Mayor Decides The Rock Stops Here After Year-Long Debate, Gift Of Boulder From China Finds Home At City Hall

Associated Press

What can you do with a 16-ton boulder? Well, when it’s a gift from someone special, you find a prominent spot to display it.

After a year of looking for that spot, Portland city officials say they’ll put their gift from sister city Suzhou, China, outside City Hall once renovations to the building are complete.

The two-story rock arrives Wednesday by ship, and will be stored until the four-story City Hall reopens.

Portland Mayor Vera Katz and Suzhou Mayor Zhang Xin Sheng are expected to announce the boulder’s future home on Friday.

Few city officials would speak publicly about finding the boulder a home, but privately, some admitted to calling the process “passing the stone.”

Mayor Zhang specified the gift be placed next to City Hall, but the $28.2 million renovations complicated that plan.

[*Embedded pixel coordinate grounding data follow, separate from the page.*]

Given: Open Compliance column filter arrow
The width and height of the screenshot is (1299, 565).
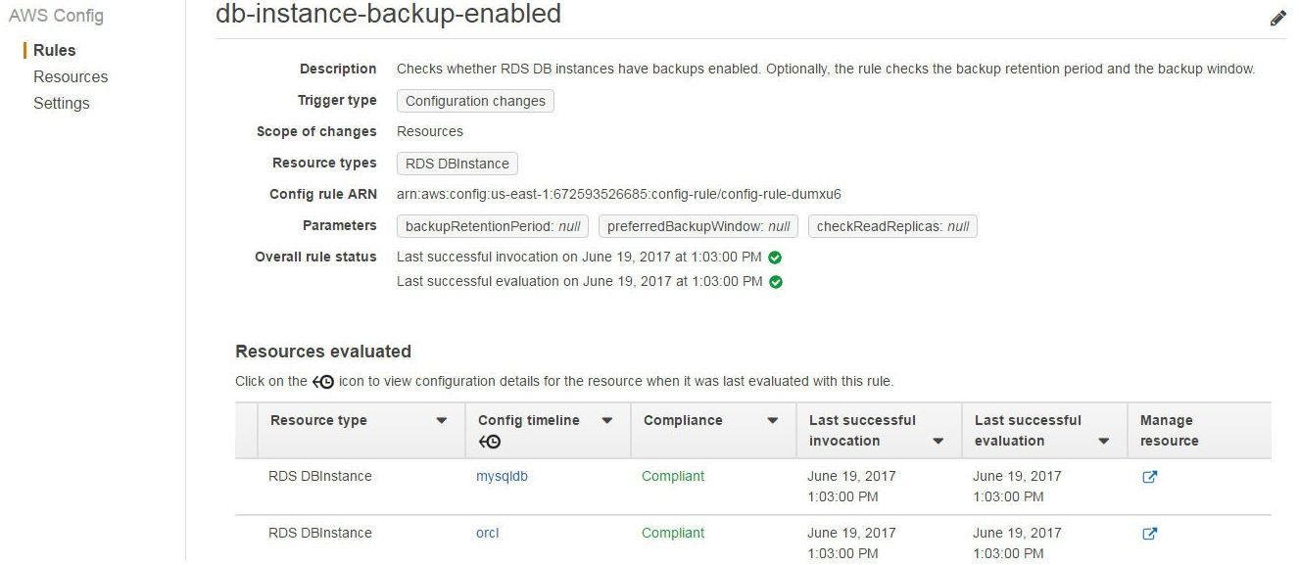Looking at the screenshot, I should (773, 421).
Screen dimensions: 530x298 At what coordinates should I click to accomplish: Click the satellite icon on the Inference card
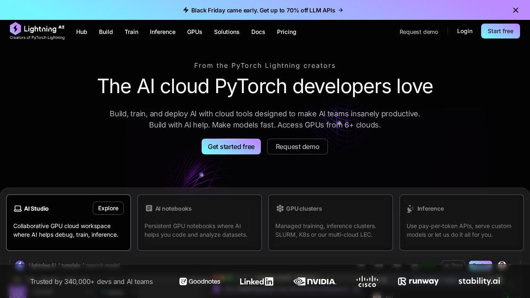click(410, 209)
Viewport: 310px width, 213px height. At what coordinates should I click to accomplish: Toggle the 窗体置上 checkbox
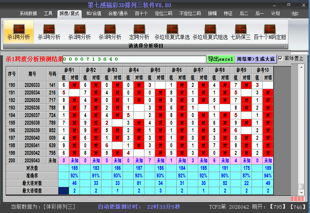(x=281, y=58)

Other possible homes included Terry Schrunk Plaza and Portland’s South Park blocks.

But the federal government nixed a plan to put the boulder in the plaza because its weight might cause structural problems. Terry Schrunk Plaza is a square-block federal park on top of an underground garage.

When the city considered a spot near the Portland Art Museum, the Parks Bureau said the porous rock would be permanently marred if tagged with graffiti. The bureau also said the boulder’s craggy surfaces would invite rock climbers and thrill seekers.

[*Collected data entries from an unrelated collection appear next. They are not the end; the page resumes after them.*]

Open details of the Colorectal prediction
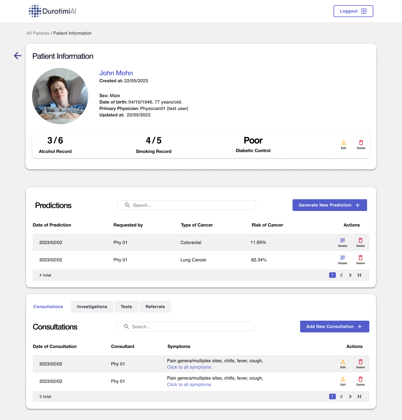Screen dimensions: 402x420 [343, 242]
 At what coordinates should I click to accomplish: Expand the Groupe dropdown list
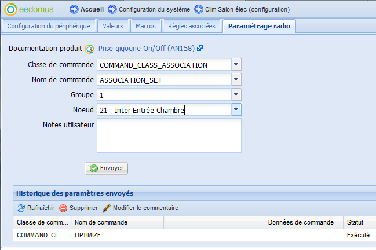click(235, 94)
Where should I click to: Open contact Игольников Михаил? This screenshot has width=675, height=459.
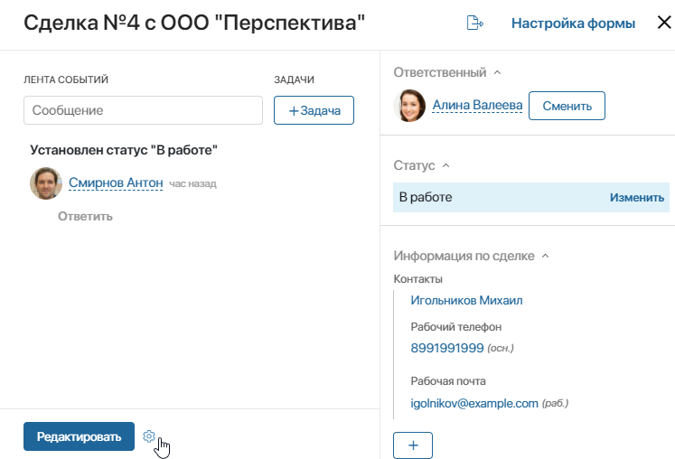click(466, 300)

As recently as Tuesday morning - about a week before Zhang’s arrival in Portland - the final site had not been picked.

So, not wanting to jeopardize the sister-city relationship, Katz took a chapter from President Truman.

The rock stops here, she proclaimed.

“In our form of government, this was a perfect example of a silo mentality - one bureau has authority over City Hall, one bureau has authority over sister-city relations and one bureau has authority over parks.

“Somebody had to make a decision on where that gift would go, and in this particular case, the mayor did it,” she said.

The boulder was excavated from China’s Lake Tai, and is among the largest of the limestone specimens ever to be mined from the bottom.

Such stones often are centerpieces of classical Chinese gardens. But the boulder’s size and Mayor Zhang’s political wishes meant that placing the rock in the classical Chinese garden planned for Chinatown was not an option.

The rock probably will be placed in a small plaza on the Fourth Avenue side of City Hall, occupied until July by a 10-ton ancient petroglyph. The 15,000-year-old Wallula Stone has been returned to its rightful owners, the Confederated Tribes of the Umatilla Indian Reservation.

“Placement is going to be very important,” said Skip Stanaway, the head architect on the City Hall renovation. “We need to know the cultural feelings about the stone, where it’s appropriate, what’s politically correct.

“It’s not a little rock.”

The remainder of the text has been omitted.